> **Work task**
Express the lines from the one containing "The image size is (888, 832)." through the one containing "What do you see at coordinates (111, 508)", both included, as a JSON list of strings with one string per line and any blank lines omitted.
*** Opening of Records shown ***
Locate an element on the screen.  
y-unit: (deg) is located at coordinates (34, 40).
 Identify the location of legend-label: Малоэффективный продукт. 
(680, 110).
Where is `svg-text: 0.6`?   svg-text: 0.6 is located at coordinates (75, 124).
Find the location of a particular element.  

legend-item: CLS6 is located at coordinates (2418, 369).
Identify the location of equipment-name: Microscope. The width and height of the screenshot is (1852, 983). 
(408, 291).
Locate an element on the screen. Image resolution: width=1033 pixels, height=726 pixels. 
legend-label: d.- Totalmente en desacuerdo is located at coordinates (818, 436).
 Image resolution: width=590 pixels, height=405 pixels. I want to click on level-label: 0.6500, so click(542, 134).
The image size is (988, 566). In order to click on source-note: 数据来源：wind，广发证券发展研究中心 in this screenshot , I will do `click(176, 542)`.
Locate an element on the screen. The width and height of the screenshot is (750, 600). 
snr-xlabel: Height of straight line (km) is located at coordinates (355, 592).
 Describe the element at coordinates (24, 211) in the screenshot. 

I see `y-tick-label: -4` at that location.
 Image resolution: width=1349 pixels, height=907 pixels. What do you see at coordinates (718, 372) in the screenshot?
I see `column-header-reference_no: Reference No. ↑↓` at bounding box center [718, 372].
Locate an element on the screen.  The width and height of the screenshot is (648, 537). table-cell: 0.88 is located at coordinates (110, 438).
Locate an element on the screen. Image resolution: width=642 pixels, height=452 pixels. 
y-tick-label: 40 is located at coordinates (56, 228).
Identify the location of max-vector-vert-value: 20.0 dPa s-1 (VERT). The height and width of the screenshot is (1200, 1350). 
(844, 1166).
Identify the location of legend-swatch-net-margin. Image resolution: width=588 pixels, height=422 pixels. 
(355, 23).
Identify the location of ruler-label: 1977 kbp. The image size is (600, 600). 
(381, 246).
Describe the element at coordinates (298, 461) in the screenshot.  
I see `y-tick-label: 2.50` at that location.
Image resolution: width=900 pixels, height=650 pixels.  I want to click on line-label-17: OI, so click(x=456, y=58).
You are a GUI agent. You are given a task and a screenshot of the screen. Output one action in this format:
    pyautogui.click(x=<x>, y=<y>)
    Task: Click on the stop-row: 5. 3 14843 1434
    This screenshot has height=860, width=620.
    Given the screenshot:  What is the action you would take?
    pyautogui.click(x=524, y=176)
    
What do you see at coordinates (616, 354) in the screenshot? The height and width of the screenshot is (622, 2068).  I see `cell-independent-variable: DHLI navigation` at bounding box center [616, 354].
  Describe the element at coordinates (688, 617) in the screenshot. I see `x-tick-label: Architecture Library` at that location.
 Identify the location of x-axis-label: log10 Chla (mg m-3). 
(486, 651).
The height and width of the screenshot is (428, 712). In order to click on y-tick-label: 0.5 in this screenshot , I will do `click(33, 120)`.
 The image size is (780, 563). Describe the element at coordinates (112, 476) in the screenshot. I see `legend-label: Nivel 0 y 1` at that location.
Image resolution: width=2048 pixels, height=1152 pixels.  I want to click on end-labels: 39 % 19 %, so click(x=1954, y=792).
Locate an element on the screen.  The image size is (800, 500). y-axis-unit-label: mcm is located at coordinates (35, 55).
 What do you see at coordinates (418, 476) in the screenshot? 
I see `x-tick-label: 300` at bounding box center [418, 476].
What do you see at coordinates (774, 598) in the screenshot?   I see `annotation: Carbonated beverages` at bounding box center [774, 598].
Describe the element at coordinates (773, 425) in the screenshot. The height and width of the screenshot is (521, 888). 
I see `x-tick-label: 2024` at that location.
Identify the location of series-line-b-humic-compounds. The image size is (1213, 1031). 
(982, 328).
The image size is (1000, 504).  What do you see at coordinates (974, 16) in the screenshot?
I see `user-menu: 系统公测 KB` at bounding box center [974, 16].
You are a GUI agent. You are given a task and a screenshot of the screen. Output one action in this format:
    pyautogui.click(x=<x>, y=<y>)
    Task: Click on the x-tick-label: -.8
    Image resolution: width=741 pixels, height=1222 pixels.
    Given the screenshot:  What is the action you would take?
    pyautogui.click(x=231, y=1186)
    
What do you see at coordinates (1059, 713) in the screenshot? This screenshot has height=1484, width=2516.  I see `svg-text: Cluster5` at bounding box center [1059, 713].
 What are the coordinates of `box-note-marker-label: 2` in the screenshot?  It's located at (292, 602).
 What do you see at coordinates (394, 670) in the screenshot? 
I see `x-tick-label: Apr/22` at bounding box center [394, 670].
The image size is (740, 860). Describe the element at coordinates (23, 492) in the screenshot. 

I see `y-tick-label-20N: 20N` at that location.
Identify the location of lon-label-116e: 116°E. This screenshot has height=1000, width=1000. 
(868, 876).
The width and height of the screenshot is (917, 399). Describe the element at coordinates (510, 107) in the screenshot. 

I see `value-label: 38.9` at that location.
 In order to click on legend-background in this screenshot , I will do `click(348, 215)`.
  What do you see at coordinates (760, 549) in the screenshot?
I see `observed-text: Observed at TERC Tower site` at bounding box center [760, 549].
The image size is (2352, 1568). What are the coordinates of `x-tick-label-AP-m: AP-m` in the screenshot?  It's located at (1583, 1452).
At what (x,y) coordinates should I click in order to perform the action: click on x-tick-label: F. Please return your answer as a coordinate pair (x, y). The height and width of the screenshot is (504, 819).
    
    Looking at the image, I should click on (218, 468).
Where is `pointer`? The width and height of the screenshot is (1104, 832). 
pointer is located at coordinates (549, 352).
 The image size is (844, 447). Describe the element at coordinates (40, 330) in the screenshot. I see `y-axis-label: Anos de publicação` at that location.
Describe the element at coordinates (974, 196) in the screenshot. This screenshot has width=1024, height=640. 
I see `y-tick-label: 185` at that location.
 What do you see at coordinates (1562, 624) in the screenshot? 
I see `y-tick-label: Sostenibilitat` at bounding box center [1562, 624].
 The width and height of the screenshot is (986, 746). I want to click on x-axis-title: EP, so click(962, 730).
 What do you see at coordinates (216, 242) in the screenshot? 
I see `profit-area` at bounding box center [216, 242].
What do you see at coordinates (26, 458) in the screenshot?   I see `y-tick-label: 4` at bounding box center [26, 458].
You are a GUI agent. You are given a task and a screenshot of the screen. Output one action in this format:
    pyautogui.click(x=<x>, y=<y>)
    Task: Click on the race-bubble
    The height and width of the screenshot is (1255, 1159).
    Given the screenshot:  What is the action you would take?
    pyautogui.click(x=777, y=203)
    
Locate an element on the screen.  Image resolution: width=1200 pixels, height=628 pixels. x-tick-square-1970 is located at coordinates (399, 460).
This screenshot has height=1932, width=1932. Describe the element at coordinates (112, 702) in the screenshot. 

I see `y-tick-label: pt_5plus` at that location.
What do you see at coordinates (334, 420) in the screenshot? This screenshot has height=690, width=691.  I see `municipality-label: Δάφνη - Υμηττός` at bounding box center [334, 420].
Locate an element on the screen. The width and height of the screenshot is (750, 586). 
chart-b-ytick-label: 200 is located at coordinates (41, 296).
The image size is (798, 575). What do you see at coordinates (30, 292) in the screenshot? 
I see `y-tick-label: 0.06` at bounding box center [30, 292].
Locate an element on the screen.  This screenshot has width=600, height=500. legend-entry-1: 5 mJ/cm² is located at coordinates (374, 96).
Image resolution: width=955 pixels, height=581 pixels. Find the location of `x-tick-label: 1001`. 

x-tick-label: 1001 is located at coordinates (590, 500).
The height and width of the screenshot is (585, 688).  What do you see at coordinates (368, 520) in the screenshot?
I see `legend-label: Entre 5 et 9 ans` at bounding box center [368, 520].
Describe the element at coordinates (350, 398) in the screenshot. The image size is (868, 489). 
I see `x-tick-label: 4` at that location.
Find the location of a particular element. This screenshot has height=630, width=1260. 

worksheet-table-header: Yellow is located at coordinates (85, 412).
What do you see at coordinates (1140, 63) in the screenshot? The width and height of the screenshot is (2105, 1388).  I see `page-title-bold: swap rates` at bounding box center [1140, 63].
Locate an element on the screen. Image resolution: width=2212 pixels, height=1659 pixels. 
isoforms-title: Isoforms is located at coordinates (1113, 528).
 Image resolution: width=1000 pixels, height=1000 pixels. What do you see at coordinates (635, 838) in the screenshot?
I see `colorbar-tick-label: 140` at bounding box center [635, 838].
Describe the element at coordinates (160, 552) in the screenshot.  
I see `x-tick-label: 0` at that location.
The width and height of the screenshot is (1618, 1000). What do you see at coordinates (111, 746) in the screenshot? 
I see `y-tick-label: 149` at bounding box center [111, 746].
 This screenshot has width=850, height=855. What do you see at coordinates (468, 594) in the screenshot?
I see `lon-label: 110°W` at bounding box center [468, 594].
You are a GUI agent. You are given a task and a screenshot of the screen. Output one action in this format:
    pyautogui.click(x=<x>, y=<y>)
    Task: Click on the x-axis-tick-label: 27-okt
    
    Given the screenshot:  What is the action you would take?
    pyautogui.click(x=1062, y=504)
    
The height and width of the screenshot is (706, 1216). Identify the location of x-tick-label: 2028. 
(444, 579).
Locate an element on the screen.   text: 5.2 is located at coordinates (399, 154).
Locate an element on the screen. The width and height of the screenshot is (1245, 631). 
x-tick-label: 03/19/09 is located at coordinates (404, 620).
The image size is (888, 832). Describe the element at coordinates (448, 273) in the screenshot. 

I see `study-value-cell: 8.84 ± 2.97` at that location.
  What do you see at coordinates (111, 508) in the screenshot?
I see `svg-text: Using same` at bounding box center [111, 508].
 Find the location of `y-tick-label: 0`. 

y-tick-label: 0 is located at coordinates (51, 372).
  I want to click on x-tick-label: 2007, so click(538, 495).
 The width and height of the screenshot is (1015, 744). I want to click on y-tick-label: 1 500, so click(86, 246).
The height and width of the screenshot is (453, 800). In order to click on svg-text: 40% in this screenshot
*** Close of Records shown ***
> **Expected answer**
[
  "The image size is (888, 832). Describe the element at coordinates (448, 273) in the screenshot. ",
  "I see `study-value-cell: 8.84 ± 2.97` at that location.",
  "  What do you see at coordinates (111, 508) in the screenshot?"
]